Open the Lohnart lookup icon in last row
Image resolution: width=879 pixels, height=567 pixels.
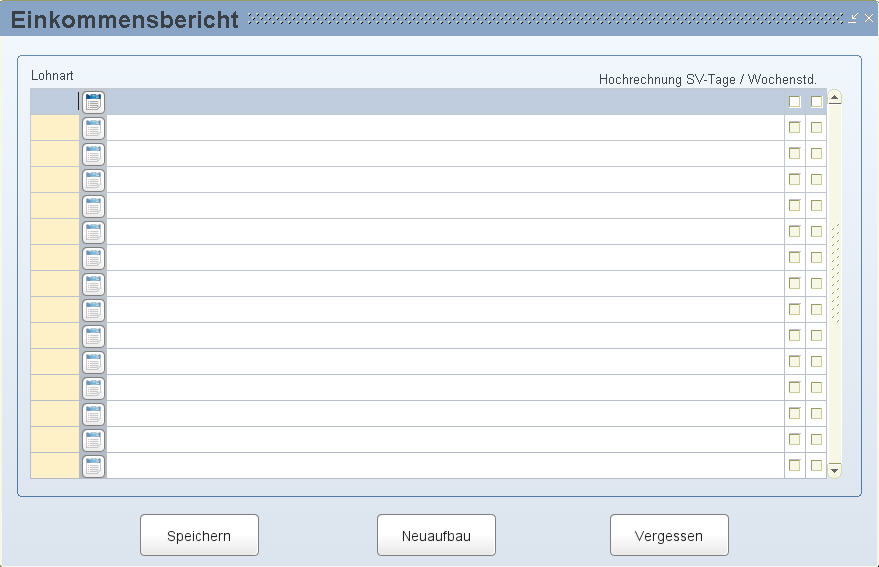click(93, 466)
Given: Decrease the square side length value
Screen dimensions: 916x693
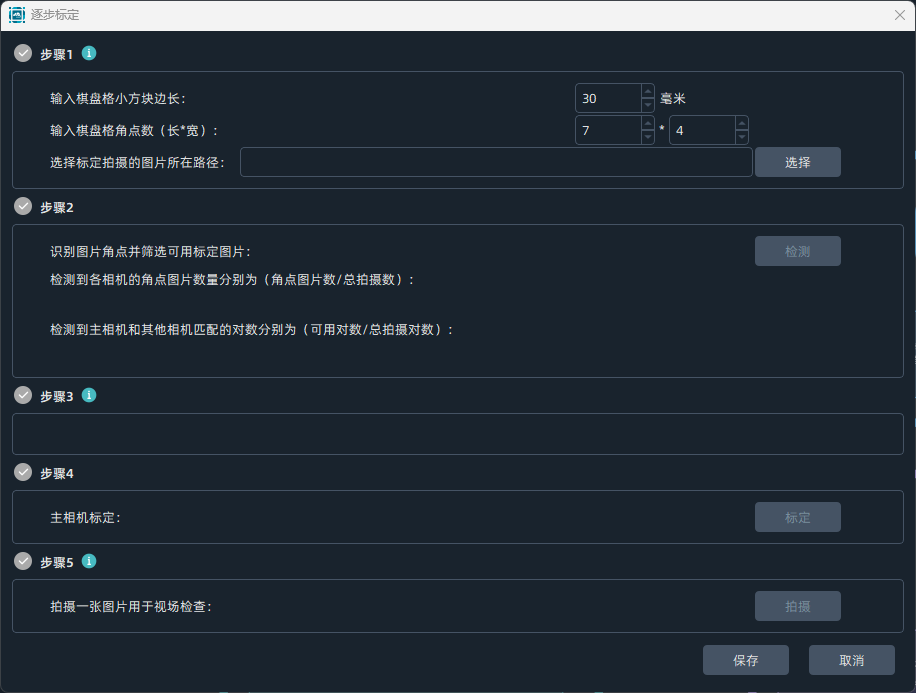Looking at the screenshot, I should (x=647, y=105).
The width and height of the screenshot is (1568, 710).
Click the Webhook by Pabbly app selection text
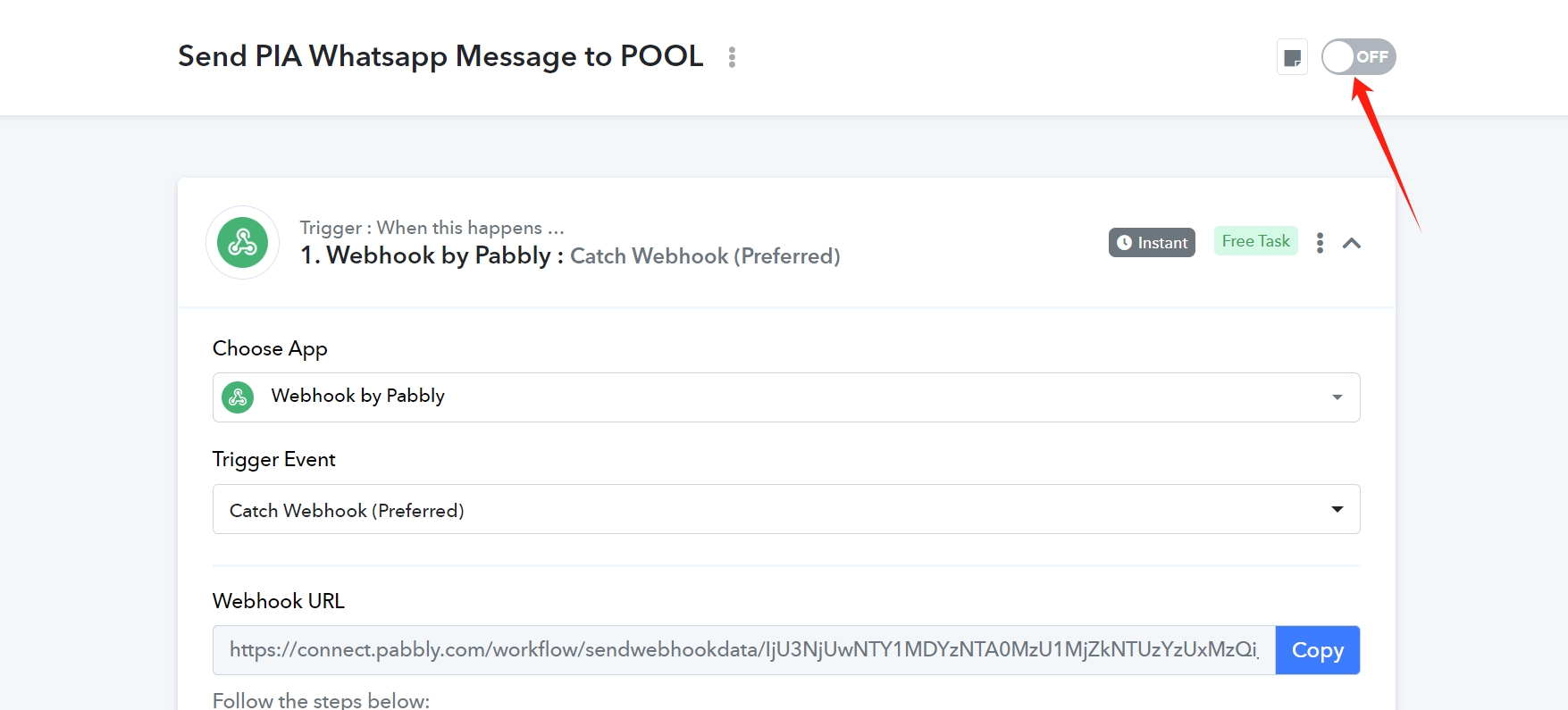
+ + + + +
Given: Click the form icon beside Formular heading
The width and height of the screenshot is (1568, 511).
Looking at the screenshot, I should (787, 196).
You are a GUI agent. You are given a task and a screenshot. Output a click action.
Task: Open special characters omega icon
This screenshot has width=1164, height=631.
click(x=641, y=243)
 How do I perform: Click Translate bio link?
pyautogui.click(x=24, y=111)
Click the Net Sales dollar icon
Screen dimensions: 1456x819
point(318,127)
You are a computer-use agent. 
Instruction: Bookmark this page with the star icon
+ + + + +
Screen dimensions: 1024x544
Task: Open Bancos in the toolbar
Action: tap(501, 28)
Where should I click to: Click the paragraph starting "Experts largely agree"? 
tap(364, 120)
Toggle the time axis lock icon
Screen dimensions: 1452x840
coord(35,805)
+ + + + +
__YOUR INSTRUCTIONS__. Working from the entries above, return all lines that contain "agent".

__YOUR RESPONSE__.
You are a GUI agent. You are given a task and a screenshot. Output a click action.
You are a computer-use agent. 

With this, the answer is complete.